語るのは簡単だ、言うだけなら私にもできる

2008年3月 6日(木) 03:01 | 日記

タイトルは小谷美紗子さんの「自分」という曲の歌詞より。
この歌詞で検索すると、たくさんのブログがヒットします。10年以上前に出た小谷さんのファーストアルバムに入っている曲で、セールス的には数万枚程度だと思うのですが、この曲はたくさんの人の心に残っているようです。

自分の能力の低さや集中力のなさを嘆きながら、なかなか終わらない仕事を残して終電で帰ってきました。
帰りになんとなく聴いたのがこの曲。弱った心に、小谷さんの詞は響きます。
小谷さんは僕と同世代です。僕が18歳の頃に悶々と思い悩んでいたようなことを、小谷さんは歌という方法で表現し、人々の心を動かしました。
僕は今も昔も、ただひとりで悶々としているだけ。せいぜい、この日記に思いをぶつけることくらい。

語るのは簡単だ。
若い頃は、僕もいろいろなことを語っていました。自分のことを認めてほしくて。それで、一時期だけど誰かに認めてもらったこともありました。だけど、すぐに離れていった。
語るだけなら誰だってできる。
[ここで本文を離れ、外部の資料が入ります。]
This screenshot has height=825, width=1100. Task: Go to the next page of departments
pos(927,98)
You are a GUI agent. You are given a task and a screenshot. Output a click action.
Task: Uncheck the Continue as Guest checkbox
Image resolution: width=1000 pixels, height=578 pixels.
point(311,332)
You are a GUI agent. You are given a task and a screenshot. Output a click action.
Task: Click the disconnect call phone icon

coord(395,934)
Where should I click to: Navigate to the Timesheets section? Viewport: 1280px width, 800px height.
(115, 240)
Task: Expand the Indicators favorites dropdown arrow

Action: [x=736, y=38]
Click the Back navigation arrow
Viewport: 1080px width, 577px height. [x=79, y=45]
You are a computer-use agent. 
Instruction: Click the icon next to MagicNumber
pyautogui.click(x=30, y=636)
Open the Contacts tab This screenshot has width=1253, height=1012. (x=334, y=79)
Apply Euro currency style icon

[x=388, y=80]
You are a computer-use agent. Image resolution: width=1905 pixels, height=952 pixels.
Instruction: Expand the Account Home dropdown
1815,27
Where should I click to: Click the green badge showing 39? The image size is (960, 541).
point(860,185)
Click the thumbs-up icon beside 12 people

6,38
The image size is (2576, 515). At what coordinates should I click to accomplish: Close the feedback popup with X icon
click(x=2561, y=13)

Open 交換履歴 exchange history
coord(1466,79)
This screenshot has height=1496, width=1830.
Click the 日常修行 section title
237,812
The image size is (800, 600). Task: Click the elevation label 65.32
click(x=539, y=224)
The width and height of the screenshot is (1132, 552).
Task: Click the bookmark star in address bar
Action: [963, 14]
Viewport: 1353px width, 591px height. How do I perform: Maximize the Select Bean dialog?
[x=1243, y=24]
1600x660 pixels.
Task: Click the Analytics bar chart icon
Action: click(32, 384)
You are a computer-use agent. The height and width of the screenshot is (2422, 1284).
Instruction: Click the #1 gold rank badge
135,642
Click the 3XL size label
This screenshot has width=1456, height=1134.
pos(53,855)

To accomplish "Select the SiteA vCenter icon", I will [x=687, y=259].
でも、中身が伴っていない言葉なんて、何の意味もない。

この日記は、いい意味でも悪い意味でも、自分をそのまま出しています。
名前を出してないことをいいことに、虚勢を張って自分をよく見せようとか、そういうことは一切していません。
プロフィールに曲がりなりにも自分の顔を載せているのは、「偽らない」という意思表明です。
ネットでもリアルでも、嘘や中身のないことは語りたくありません。

そんな思いが強すぎて、何も語れなくなってしまったのが今の僕です。
そもそも人間的に中身が薄いから、「中身のないことは語らない」となると、発すべき言葉がありません。
これも、若い頃から今にいたるまで「中身」を積み重ねてこなかった、自分のせいです。

去年、京都のボロフェスタで初めて見た小谷美紗子さん。小さな体で力強く、そして何より楽しそうに歌っていた姿がとても印象的でした。
十数年の間、ずっと地道に積み重ねてきたんですよね、小谷さんは。

目の前の仕事すら満足にできない僕に、何が語れるのだろう。